By Mary Agnes Carey, CQ HealthBeat Associate Editor

A top Food and Drug Administration (FDA) official told a Senate panel Thursday that the increasingly large number of pharmaceutical ingredients manufactured abroad makes it nearly impossible for the agency to ensure the safety of all drugs sold in the United States.

“We cannot be the quality-control unit for the world,” Janet Woodcock, director of FDA’s Center for Drug Evaluation and Research, told the Senate Education, Labor, Health and Pensions Committee.

While the FDA welcomes additional resources to improve its inspection of foreign manufacturing facilities, additional improvements — such as a better information technology system and a registry of all manufacturers producing products imported into the United States — are necessary to help improve efforts to stop contaminated drugs from entering the country, Woodcock said. She also told the panel that manufacturers must assume greater responsibility for the quality of their products.

Scrutiny of FDA’s ability to inspect foreign drug-manufacturing plants has increased on Capitol Hill after the blood-thinning drug heparin, produced in China, was found to be contaminated and may have been a factor in up to 81 deaths. New data released April 22 by the Government Accountability Office found that the FDA’s fiscal 2009 budget of $13 million for foreign inspections is inadequate — since the agency would need between $67 million and $71 million annually to biennial inspections of each of the 3,249 foreign drug manufacturers currently listed with the FDA. (See related story, CQ HealthBeat, April 22, 2008)

Senate HELP Chairman Edward M. Kennedy , D-Mass., said the FDA needs more resources to monitor products produced overseas, but manufacturers also must use better tests to detect impurities and contaminants in their products. “Even the most up-to-date manufacturing processes won’t ensure safety if manufacturers can’t guarantee the ingredients aren’t contaminated,” he said.

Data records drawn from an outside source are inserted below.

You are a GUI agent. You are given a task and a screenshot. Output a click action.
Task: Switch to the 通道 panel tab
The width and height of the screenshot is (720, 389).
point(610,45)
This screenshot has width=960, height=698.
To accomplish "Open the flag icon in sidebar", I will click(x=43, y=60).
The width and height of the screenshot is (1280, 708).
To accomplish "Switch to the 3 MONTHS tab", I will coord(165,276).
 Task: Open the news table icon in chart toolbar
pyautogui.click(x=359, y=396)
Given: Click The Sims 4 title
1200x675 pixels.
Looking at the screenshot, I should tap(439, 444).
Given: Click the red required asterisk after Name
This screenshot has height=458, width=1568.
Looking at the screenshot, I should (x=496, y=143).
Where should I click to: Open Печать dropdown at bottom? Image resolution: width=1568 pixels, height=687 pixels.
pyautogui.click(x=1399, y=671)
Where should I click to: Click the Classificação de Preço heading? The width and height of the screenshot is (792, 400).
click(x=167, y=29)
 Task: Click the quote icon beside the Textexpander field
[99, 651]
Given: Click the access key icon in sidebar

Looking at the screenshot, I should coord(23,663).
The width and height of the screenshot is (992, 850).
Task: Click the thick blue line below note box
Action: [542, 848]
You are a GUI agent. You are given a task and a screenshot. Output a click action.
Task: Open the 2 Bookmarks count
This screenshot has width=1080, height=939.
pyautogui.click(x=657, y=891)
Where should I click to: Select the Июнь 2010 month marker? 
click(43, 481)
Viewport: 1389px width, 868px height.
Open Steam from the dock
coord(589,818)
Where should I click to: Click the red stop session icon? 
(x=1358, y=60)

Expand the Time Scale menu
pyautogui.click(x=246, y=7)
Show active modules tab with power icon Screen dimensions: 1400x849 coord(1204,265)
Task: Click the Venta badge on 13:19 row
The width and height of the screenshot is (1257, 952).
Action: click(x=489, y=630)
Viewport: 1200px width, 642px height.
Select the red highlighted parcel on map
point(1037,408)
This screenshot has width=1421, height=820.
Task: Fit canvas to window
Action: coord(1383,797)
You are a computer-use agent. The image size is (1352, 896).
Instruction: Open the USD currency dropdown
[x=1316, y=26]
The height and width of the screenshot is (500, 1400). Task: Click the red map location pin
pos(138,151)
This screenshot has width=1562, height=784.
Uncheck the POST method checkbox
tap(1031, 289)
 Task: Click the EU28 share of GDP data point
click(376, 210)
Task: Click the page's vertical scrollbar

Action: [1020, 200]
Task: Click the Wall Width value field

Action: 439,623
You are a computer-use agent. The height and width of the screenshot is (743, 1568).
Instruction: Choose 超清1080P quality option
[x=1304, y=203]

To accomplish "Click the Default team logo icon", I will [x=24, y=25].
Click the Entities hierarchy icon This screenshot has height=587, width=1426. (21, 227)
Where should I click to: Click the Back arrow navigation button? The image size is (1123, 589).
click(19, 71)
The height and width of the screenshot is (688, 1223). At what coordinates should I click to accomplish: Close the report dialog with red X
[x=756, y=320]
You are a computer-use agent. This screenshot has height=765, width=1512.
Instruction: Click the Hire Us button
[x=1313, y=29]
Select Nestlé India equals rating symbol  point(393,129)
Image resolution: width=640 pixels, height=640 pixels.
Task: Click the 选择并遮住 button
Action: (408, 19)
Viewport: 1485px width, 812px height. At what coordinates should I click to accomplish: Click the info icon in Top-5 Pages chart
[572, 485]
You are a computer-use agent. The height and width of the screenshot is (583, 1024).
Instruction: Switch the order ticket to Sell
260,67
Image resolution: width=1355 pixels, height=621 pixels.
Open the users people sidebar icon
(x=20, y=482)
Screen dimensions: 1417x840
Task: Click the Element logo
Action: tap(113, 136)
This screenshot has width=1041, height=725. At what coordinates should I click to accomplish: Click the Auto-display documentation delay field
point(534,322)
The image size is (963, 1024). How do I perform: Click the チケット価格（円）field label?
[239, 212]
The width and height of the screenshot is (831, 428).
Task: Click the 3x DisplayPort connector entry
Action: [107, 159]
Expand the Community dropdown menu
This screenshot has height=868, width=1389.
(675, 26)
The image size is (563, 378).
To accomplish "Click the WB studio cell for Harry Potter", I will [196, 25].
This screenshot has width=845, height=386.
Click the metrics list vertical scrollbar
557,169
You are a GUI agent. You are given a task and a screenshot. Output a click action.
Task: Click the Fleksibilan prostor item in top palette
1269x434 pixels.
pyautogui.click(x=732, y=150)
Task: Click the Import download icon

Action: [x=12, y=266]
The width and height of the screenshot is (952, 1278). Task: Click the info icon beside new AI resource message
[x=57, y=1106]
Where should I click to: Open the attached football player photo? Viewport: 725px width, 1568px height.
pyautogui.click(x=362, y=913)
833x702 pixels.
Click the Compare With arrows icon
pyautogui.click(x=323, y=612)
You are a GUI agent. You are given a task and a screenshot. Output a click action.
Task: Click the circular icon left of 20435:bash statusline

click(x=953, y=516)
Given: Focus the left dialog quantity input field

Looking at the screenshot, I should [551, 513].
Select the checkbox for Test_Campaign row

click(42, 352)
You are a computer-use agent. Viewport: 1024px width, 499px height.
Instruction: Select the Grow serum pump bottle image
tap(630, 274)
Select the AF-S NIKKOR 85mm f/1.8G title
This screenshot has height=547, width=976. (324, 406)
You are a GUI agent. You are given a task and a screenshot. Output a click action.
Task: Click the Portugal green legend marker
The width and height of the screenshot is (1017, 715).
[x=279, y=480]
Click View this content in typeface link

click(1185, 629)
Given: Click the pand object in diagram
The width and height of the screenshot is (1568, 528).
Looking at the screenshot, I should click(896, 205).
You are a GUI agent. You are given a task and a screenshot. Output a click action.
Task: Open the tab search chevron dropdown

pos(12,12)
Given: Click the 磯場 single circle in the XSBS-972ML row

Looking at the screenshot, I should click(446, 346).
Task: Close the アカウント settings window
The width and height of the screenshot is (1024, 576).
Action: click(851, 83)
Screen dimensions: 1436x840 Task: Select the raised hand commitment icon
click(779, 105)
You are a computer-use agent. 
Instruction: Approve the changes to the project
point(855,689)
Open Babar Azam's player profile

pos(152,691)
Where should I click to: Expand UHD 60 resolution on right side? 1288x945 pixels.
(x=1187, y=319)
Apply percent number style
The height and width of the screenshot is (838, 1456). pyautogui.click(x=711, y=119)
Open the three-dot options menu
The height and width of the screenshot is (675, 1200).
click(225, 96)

The panel’s ranking Republican, Mike B. Enzi of Wyoming, said putting more money into inspections would not guarantee safe imports. “The reality of the global economy is that testing every food and drug product from outside the [United States] is not currently possible, nor will it every be,” he said. Enzi and other speakers made the point that additional FDA inspections would not have caught the tainted heparin because the contamination occurred before the product reached the manufacturing facility, and that more sophisticated tests were needed to detect the contaminant.

House Energy and Commerce Chairman John D. Dingell , D-Mich., has proposed draft legislation that would assess user fees for all domestic and foreign drug and food producers, with the funds directed toward a new FDA inspections and safety corps.

Enzi said the agency should be allowed to first absorb new authorities Congress gave it last year in an overhaul measure (PL 110-85) before Congress adds any new responsibilities. “Rather than jump to quickly amend those new provisions, we should give FDA the time to fully utilize those new authorities and evaluate their effectiveness,” he said. (See related story, CQ HealthBeat, April 23, 2008)

In her remarks, Woodcock noted that over the last 15 years, much of the pharmaceutical manufacturing process has moved overseas, with drugs then imported back to the United States for sale. Elements of generic drugs may be manufactured in 15 different facilities, she said, “The FDA of the last century is not constructed” to regulate that kind of marketplace, Woodcock said. “Inspection resources have dropped while responsibilities have soared.”

After her testimony, Woodcock reiterated that much of the responsibility for quality products rests with drug makers themselves. “We’re holding them accountable for their quality system, not being their quality system,” she told reporters. “Any legislative fixes that do not address quality by design will fail.”